* [Work to be completed] The lines below, from the one holding "Task: Open the 技能 tab in property panel" through the one holding "Task: Click the right blue alignment marker", are to be restated word for word, with all images left out.
BEGIN Information given
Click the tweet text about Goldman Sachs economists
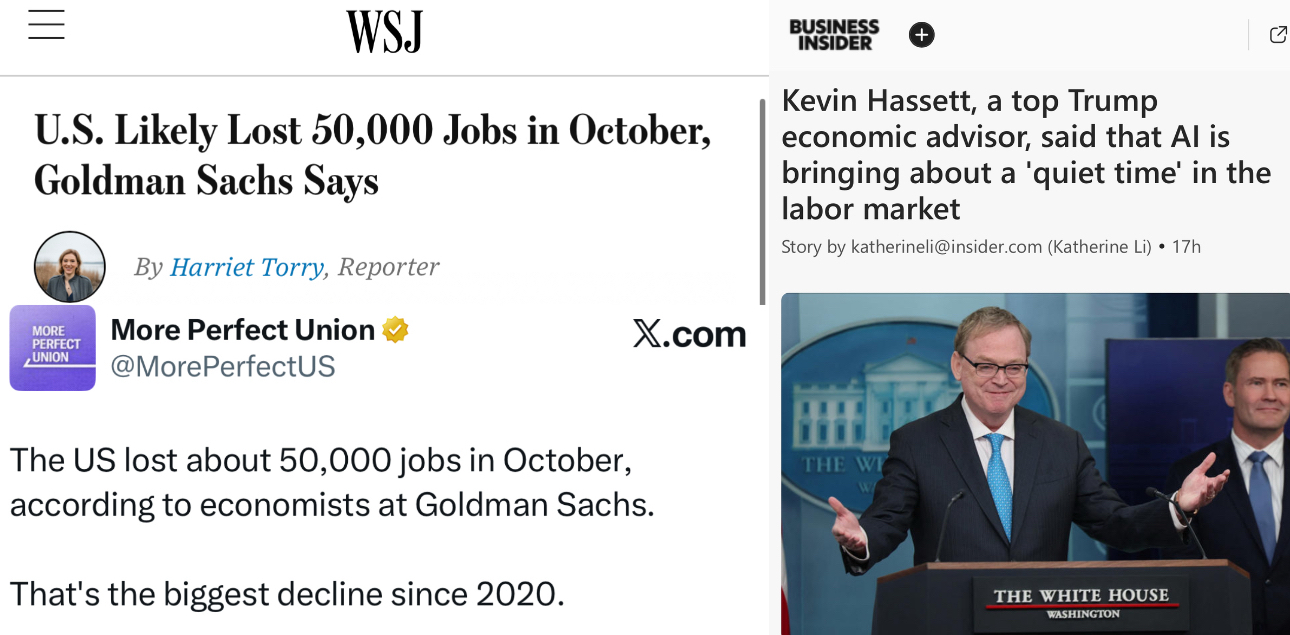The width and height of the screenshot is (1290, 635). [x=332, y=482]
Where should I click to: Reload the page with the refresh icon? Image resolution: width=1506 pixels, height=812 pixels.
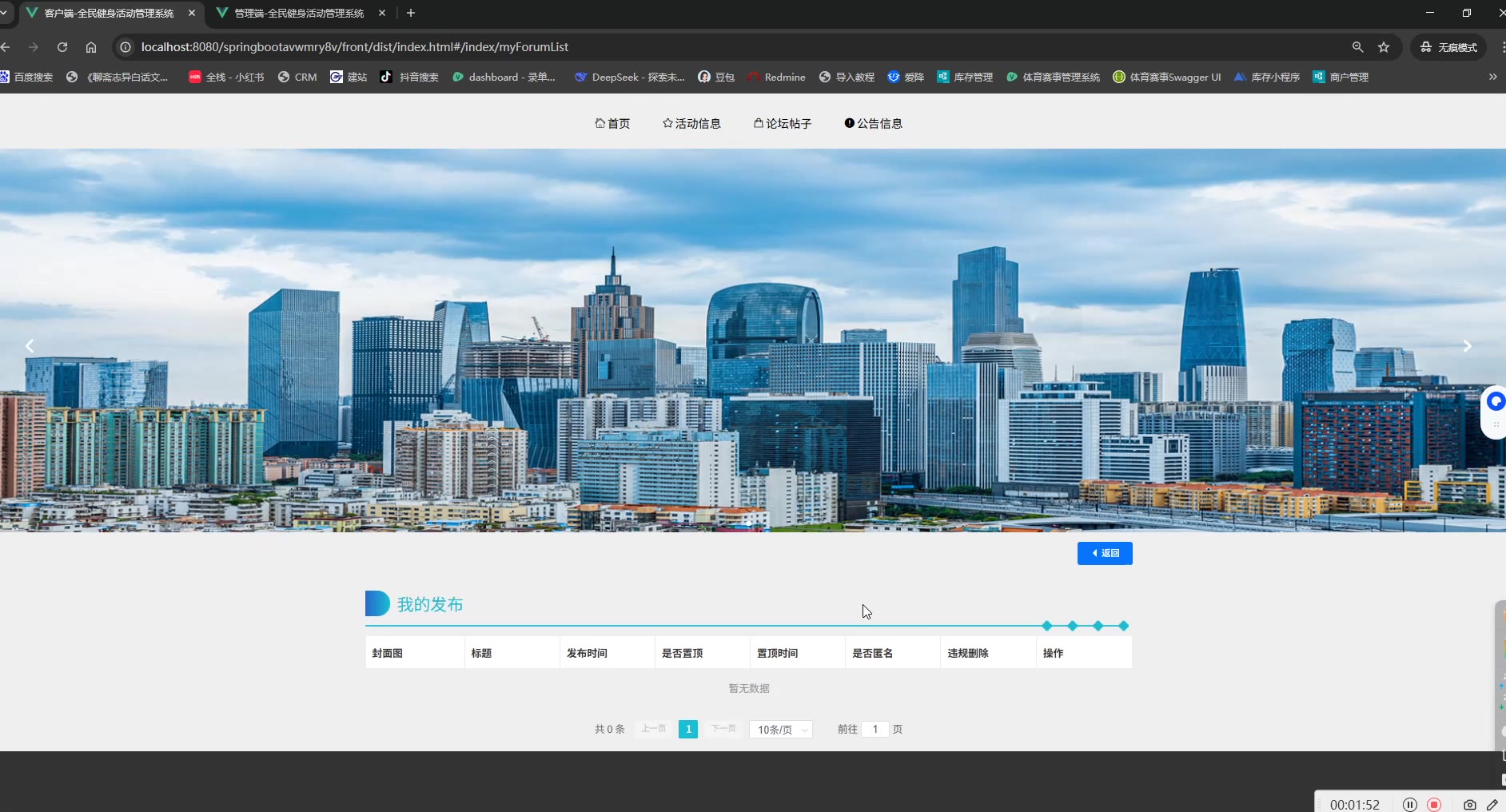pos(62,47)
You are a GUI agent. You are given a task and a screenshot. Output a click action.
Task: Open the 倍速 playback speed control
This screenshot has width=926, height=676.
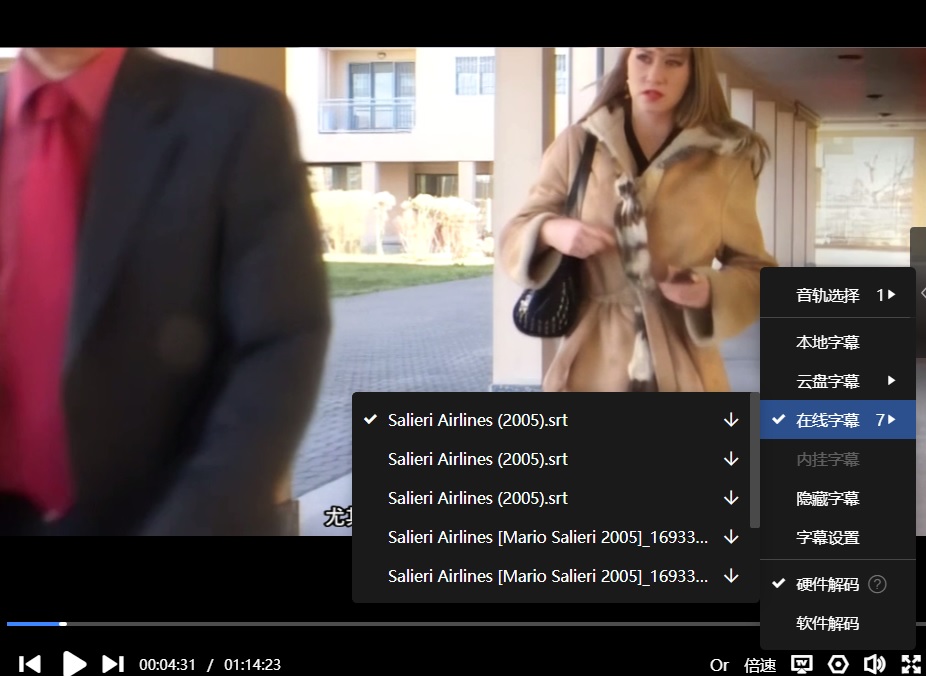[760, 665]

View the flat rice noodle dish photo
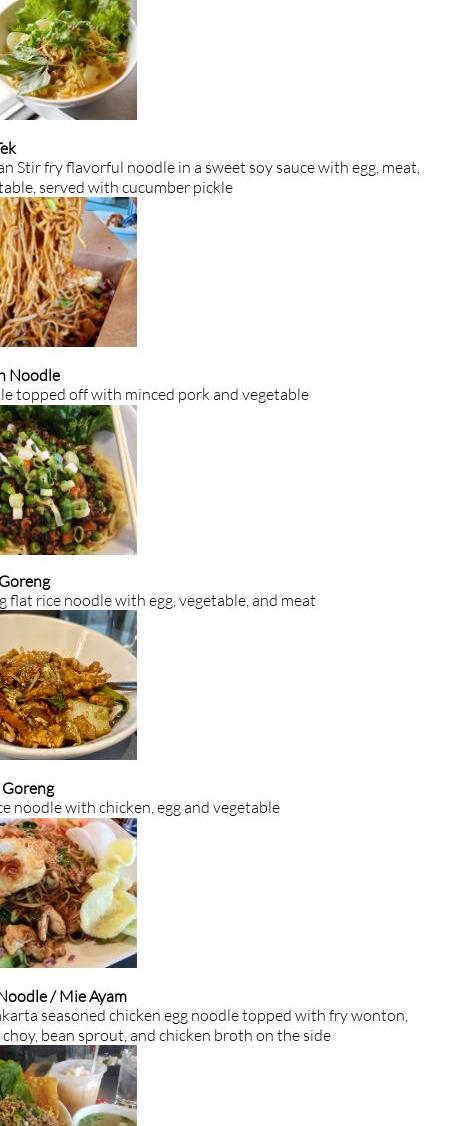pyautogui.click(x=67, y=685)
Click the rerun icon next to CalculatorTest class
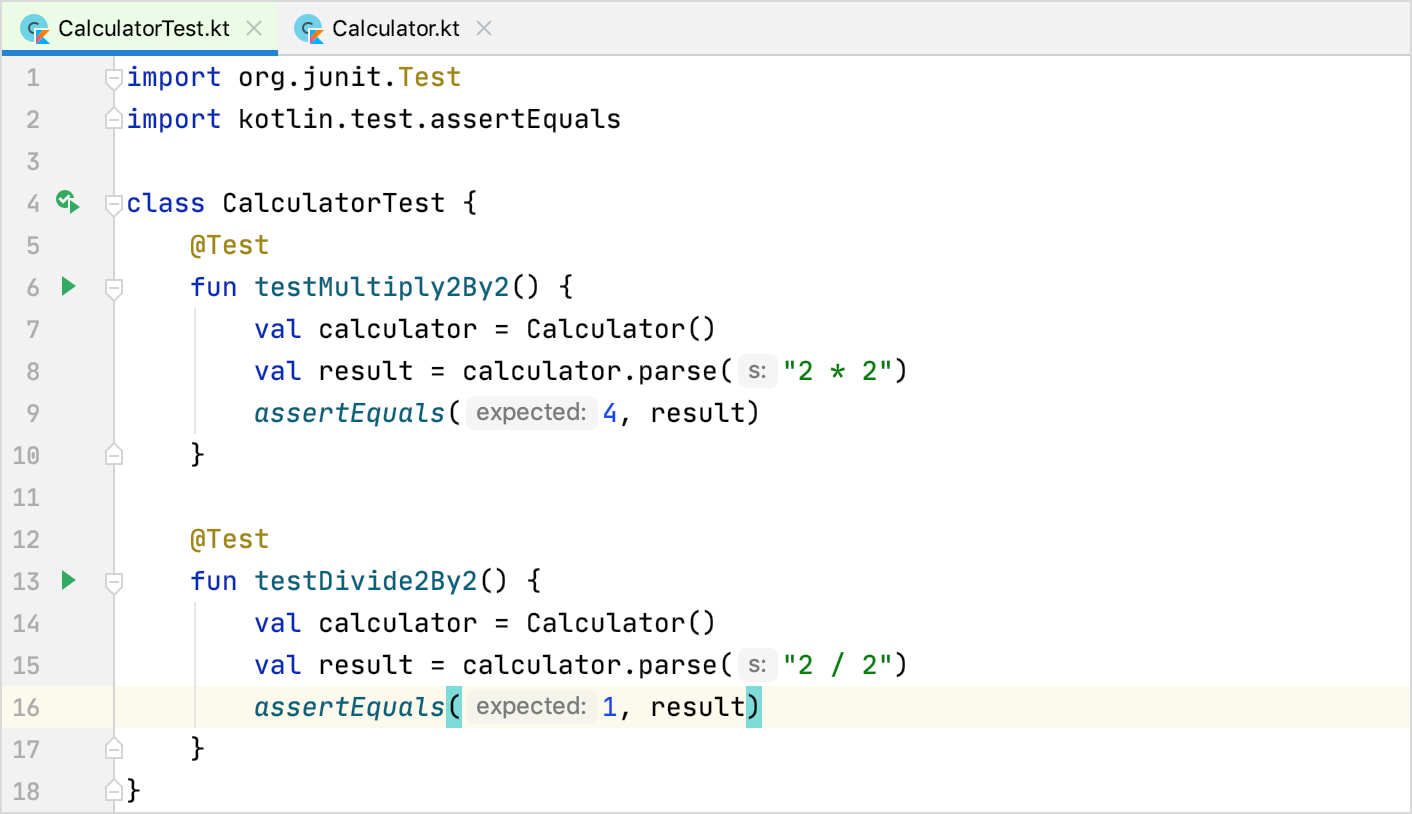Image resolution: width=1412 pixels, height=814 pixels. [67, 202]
END Information given
BEGIN Information given
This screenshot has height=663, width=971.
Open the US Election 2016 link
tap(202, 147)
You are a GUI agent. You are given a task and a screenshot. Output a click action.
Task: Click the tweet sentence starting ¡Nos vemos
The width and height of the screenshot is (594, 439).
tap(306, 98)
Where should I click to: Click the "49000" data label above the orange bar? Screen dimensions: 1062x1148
END Information given
BEGIN Information given
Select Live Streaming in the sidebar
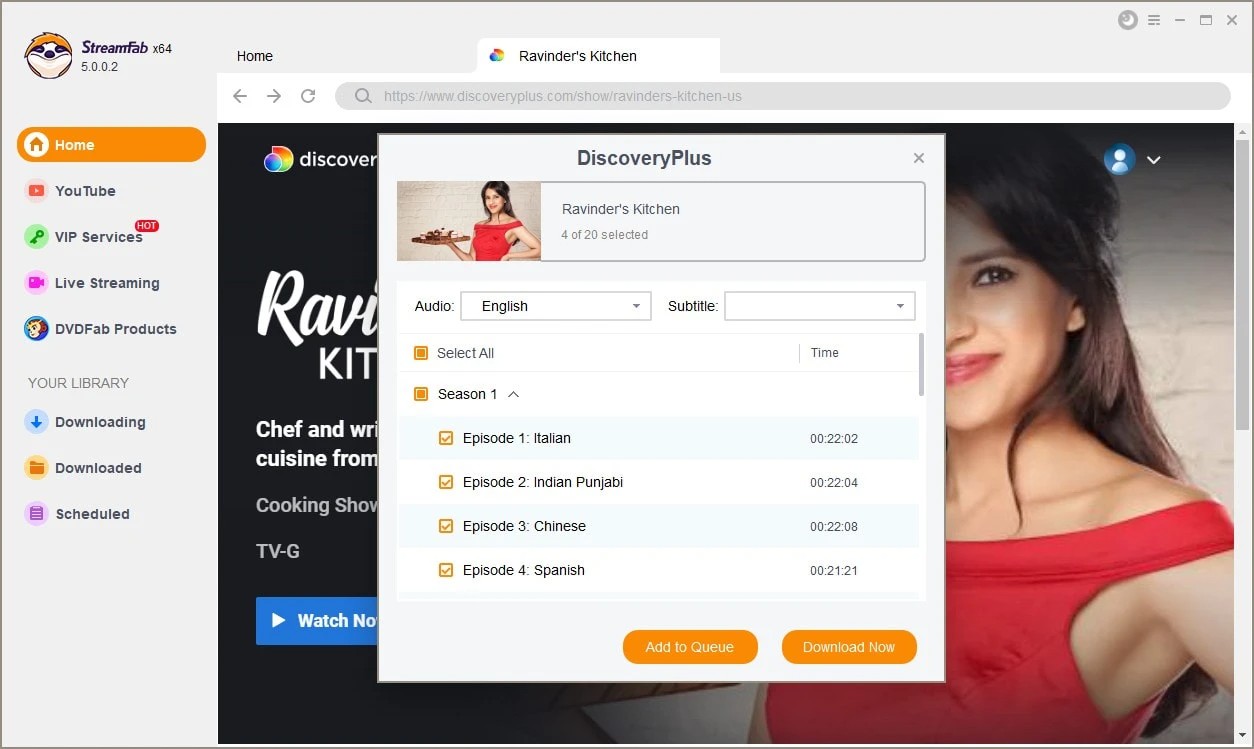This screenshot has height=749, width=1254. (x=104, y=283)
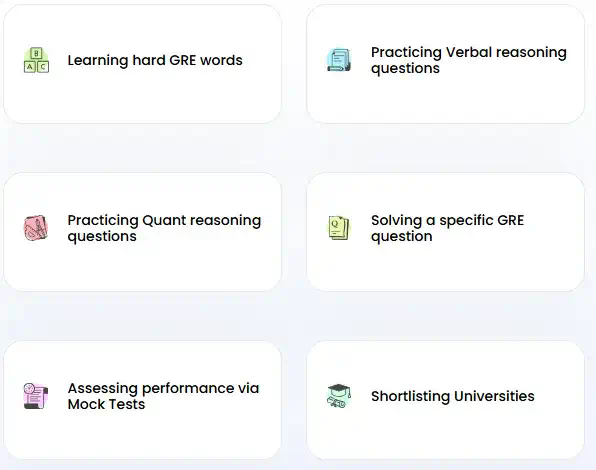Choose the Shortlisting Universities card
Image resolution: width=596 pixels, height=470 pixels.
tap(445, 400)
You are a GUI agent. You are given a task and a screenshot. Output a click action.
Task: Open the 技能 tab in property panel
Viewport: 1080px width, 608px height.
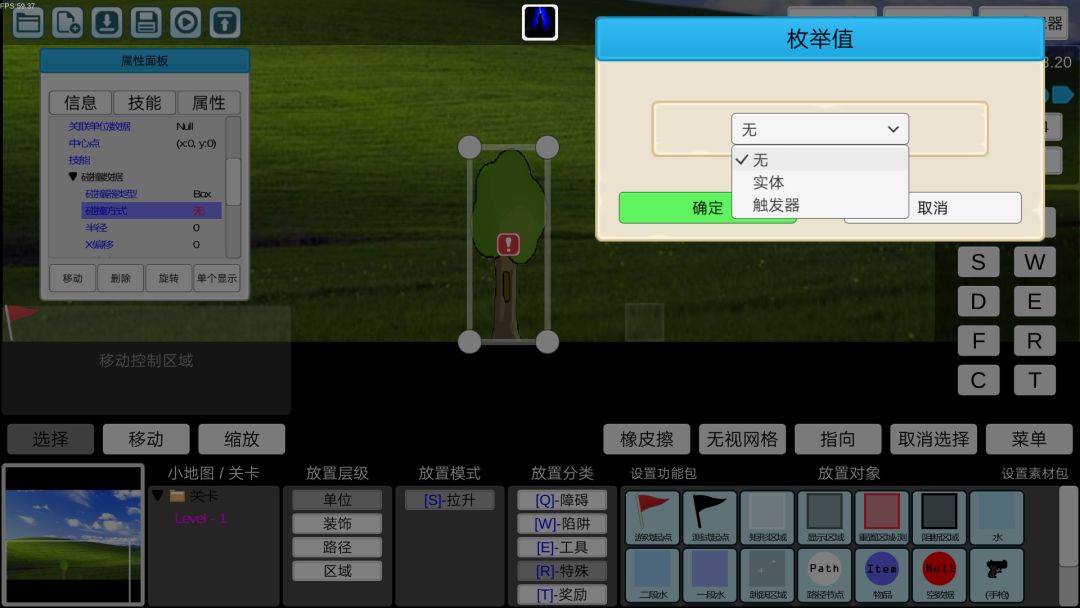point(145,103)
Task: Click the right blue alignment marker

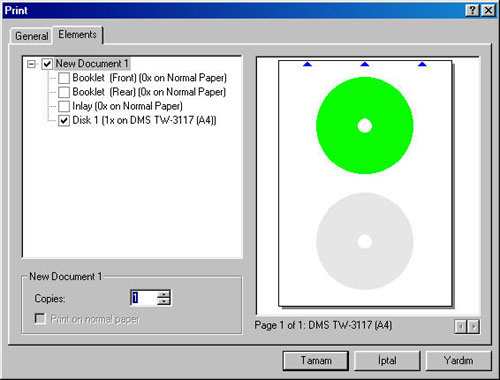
END Information given
* [Solution to this problem]
Task: Open the 技能 tab in property panel
Viewport: 1080px width, 608px height.
point(145,103)
Task: Click the right blue alignment marker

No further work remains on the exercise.